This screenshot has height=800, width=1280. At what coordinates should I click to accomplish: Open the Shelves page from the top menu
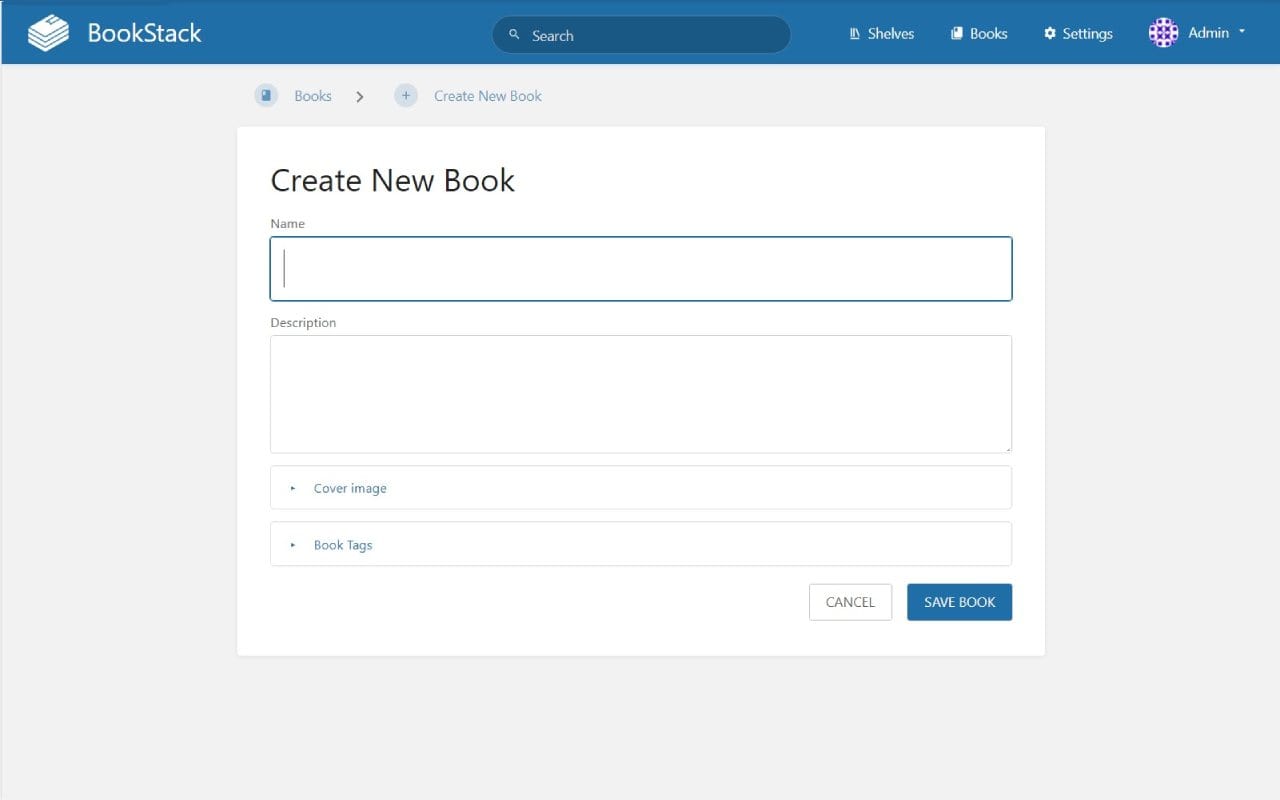tap(889, 33)
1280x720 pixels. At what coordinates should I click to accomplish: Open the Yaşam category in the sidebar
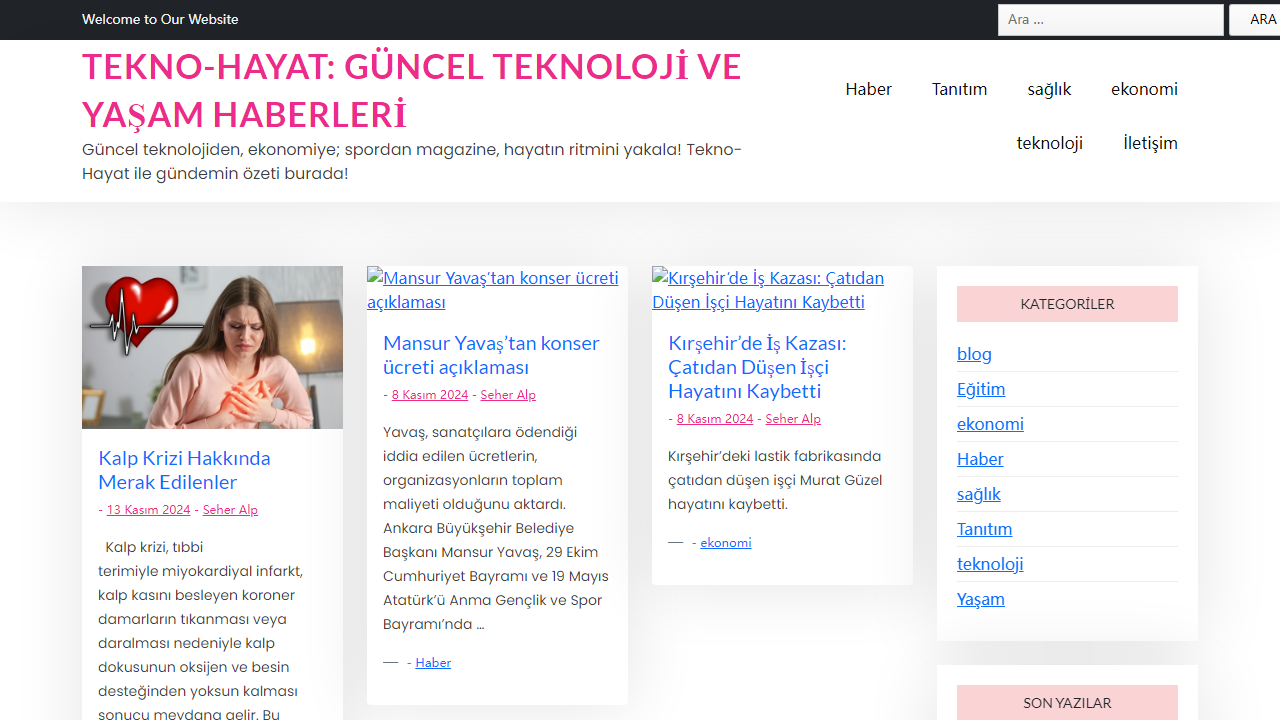pos(980,598)
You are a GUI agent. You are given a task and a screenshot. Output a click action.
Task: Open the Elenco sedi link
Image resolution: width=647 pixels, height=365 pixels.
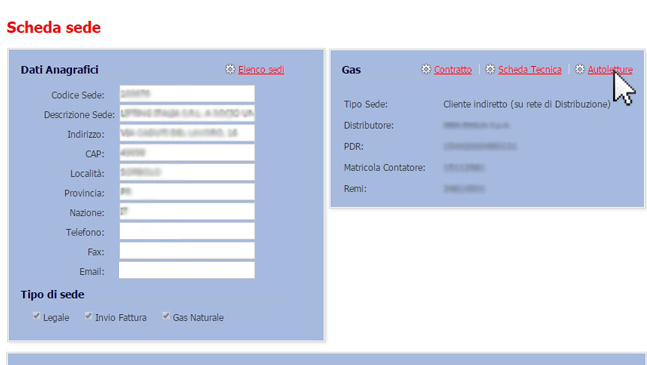coord(261,69)
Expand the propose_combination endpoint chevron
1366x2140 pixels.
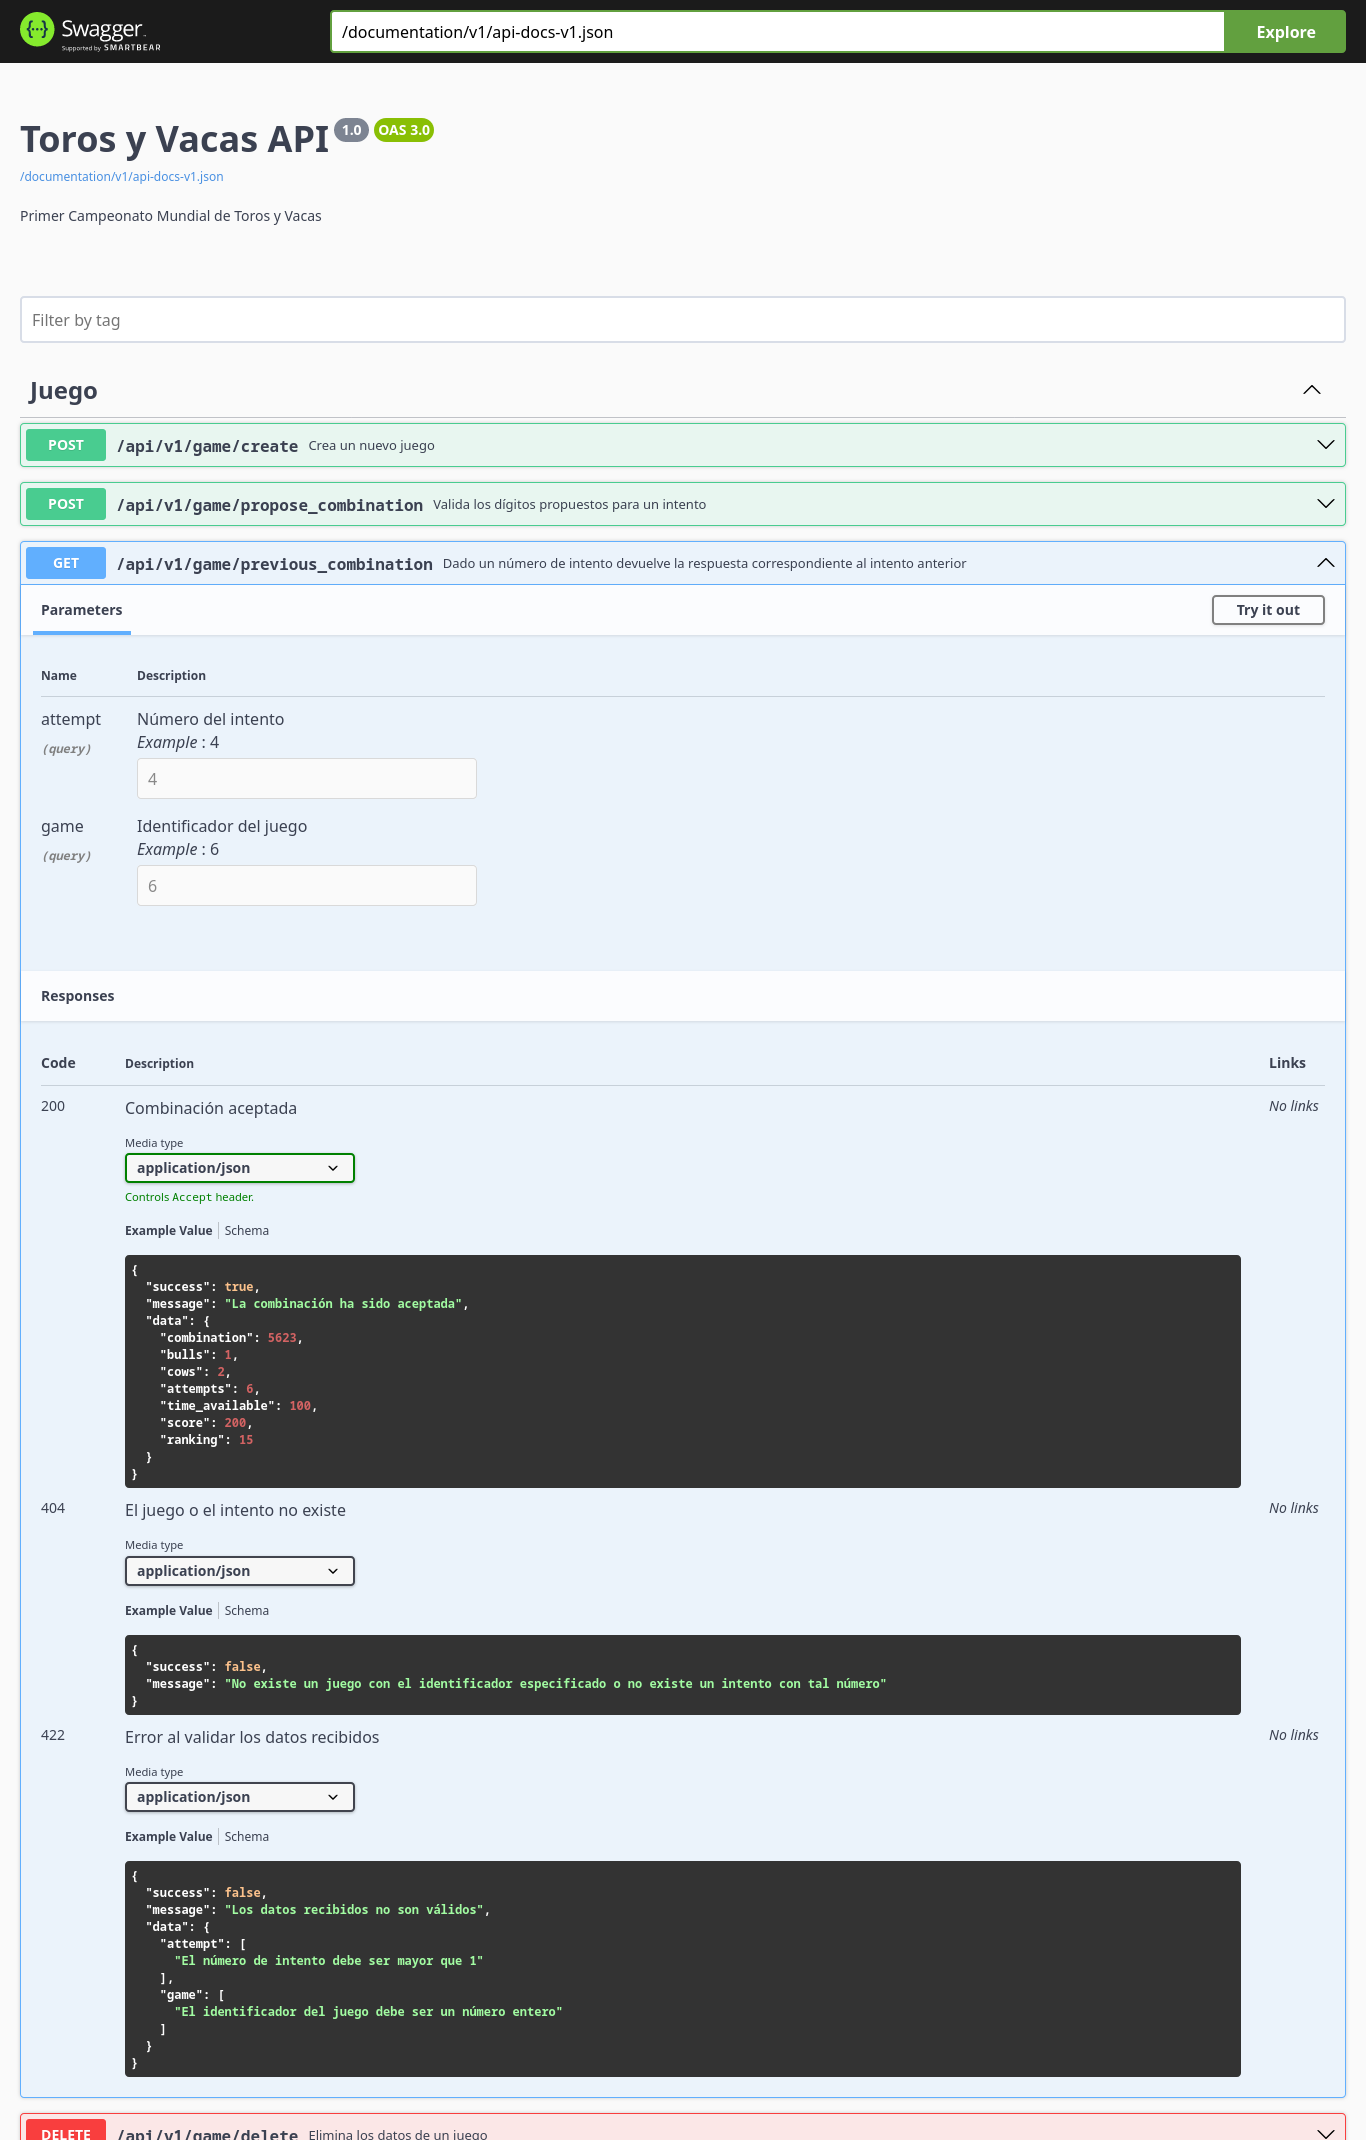[1325, 504]
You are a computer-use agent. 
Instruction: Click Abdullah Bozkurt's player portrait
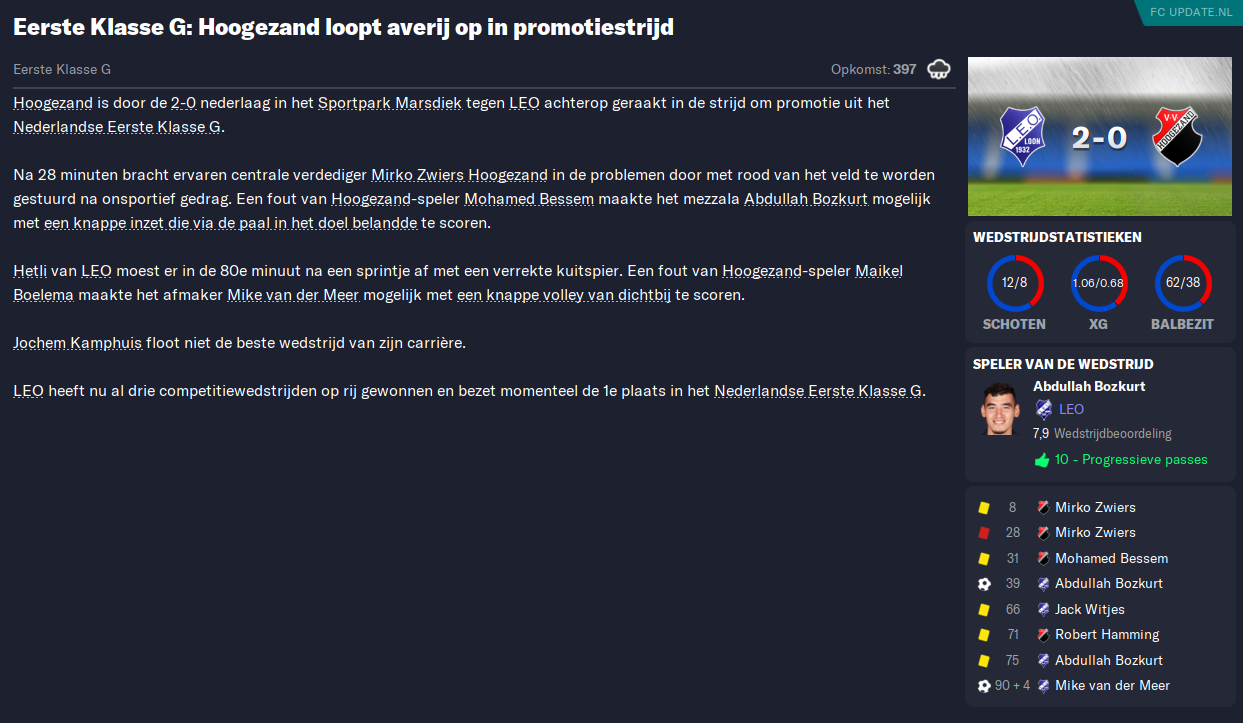pos(997,408)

= = = = =

## PROBLEM STATEMENT
Go through the material above and return each line that holds the word "agent".

## ANSWER SPACE
You are a GUI agent. You are given a task and a screenshot. Output a click action.
You are a computer-use agent. 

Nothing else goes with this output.